Ciudadano peruano con múltiples denuncias por estafa, siempre consigue burlar a la cárcel
Hace unos días fue detenido nuevamente Rafael Eduardo González Thorne, un ciudadano peruano de 44 años con 7 órdenes de captura, tanto nacionales como también otras internacionales por estafa, siendo declarado en rebeldía.
Son muchas las empresas que siguen denunciando a este sujeto por estafa, mientras el mismo normalmente consigue burlar a la justicia paraguaya, mediante la presentación de una fianza por intermedio de un inmueble que está a nombre de su pareja, según los registros del Servicio Nacional de Catastro (SNC), de nombre Lahisa Xelene Martínez Garelik, donde se detalla que es la finca 246 del lote 12..
Este inmueble, que siempre presenta el ahora detenido Rafael Eduardo González Thorne y que ahora volvió a presentar como fianza el peruano, aparece a nombre de pareja recién desde el 2023 y no se descarta que sea fruto de las estafas que realizaba González Thorne
El oficial Luis Irarrázabal, del departamento de Investigaciones de Asunción, adelantó que siguen llegando las denuncias en contra de este sujeto, que estaría a días de salir nuevamente en libertad bajo fianza.
Malos antecedentes
Al revisar los antecedentes del peruano, ahora detenido en el Departamento de Investigaciones de Asunción, se observa que ya fue detenido por presentar documentación falsa al hacerse pasar como propietario de una empresa que opera en el rubro de ascensores, tanto en empresas públicas como privadas.

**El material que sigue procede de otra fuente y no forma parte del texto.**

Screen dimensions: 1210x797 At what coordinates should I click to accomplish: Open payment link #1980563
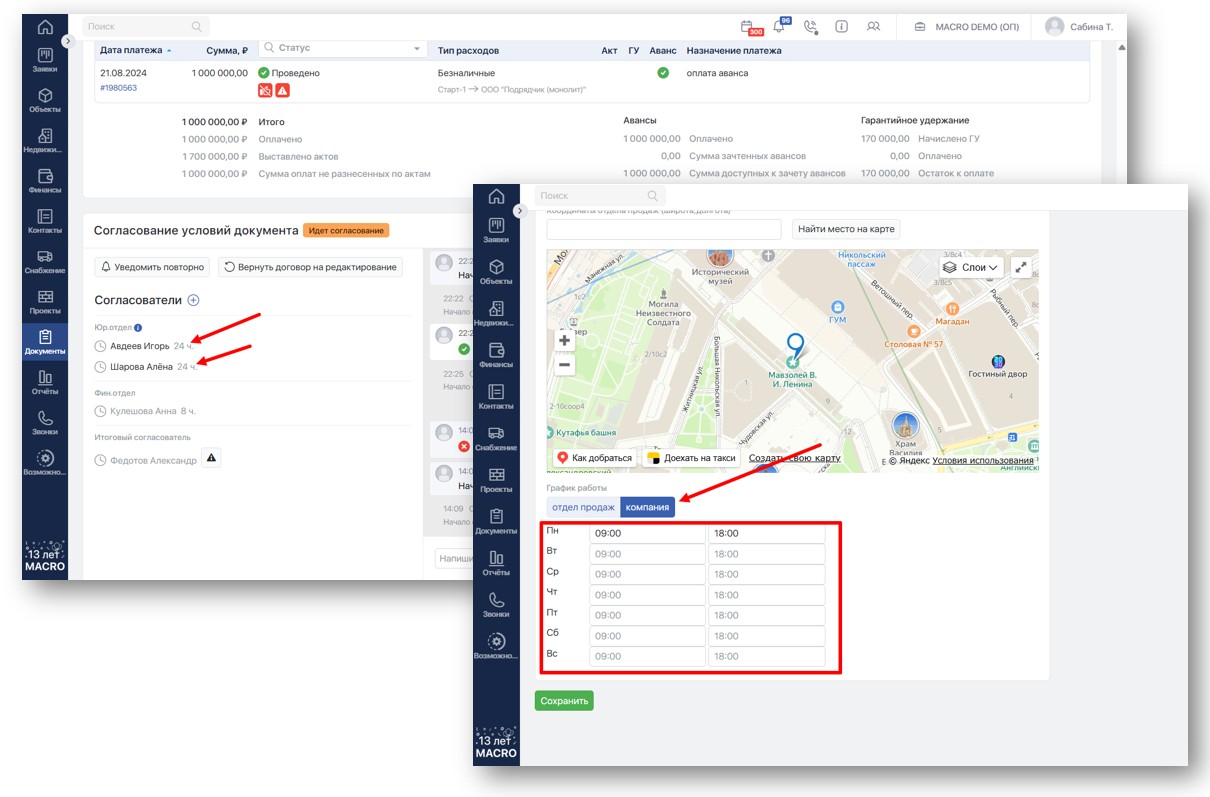point(118,88)
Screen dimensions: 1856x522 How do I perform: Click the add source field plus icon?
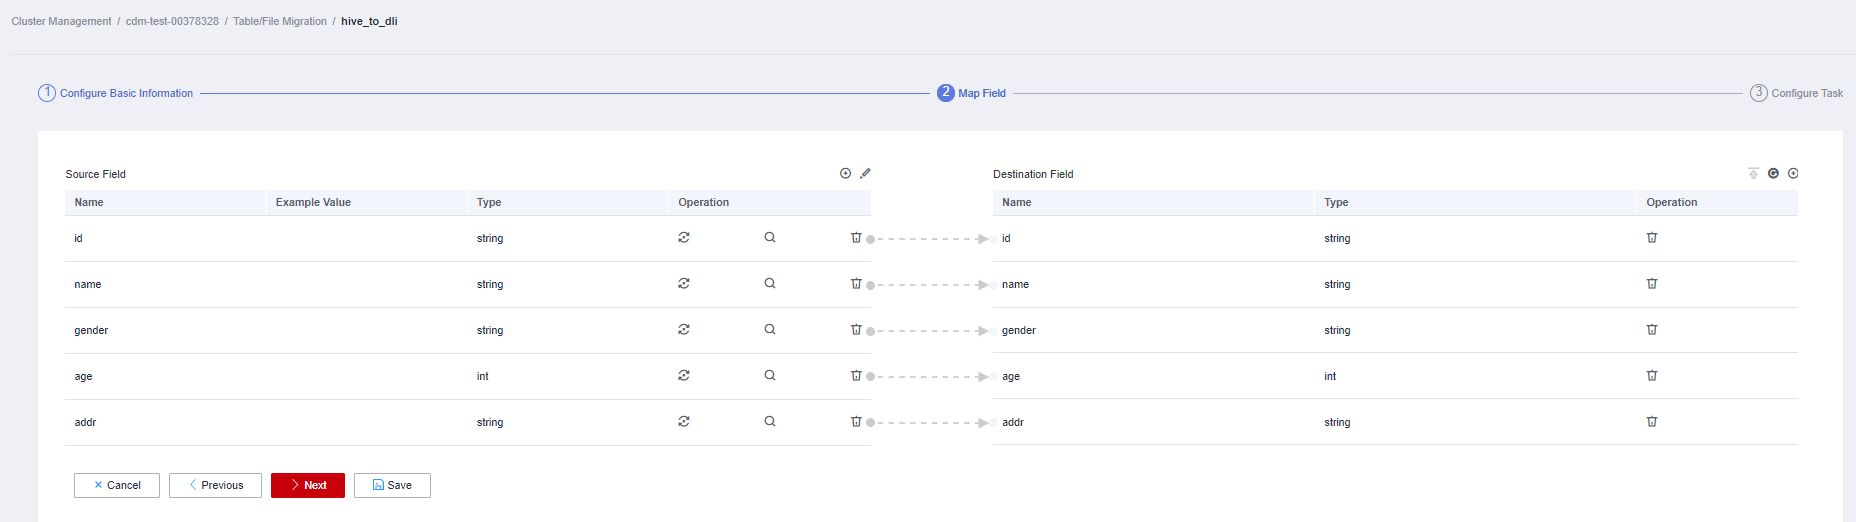point(845,173)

Lo llamativo es que González Thorne es propietario de Sertec SA y gerente general de Renfe SA. Esta última firma figura a nombre de la modelo Andrea Carolina Aranda Duarte (32), conocida artísticamente como Andy Duarte.
Rafael Eduardo González se presenta como esposo de Andy Duarte en las negociaciones, según actas de varios procesos licitatorios que se pueden ver en el portal web de la Dirección Nacional de Contrataciones Públicas (DNCP).
Las publicaciones del año 2019 hacen referencia a que Renfe SA, en al menos cuatro ocasiones, presentó ofertas con facturas y otros documentos falsos, según se desprende de cuatro informes de evaluación de ofertas de diferentes entes públicos. Aun luego de conocerse las irregularidades, fue adjudicada con licitaciones en el Ministerio de Salud (G. 171 millones), DNCP (G. 80 millones), Universidad de Pilar (G. 30 millones), Registro Civil (G. 600 millones) y Hacienda (G. 198 millones), sin objeciones de la DNCP.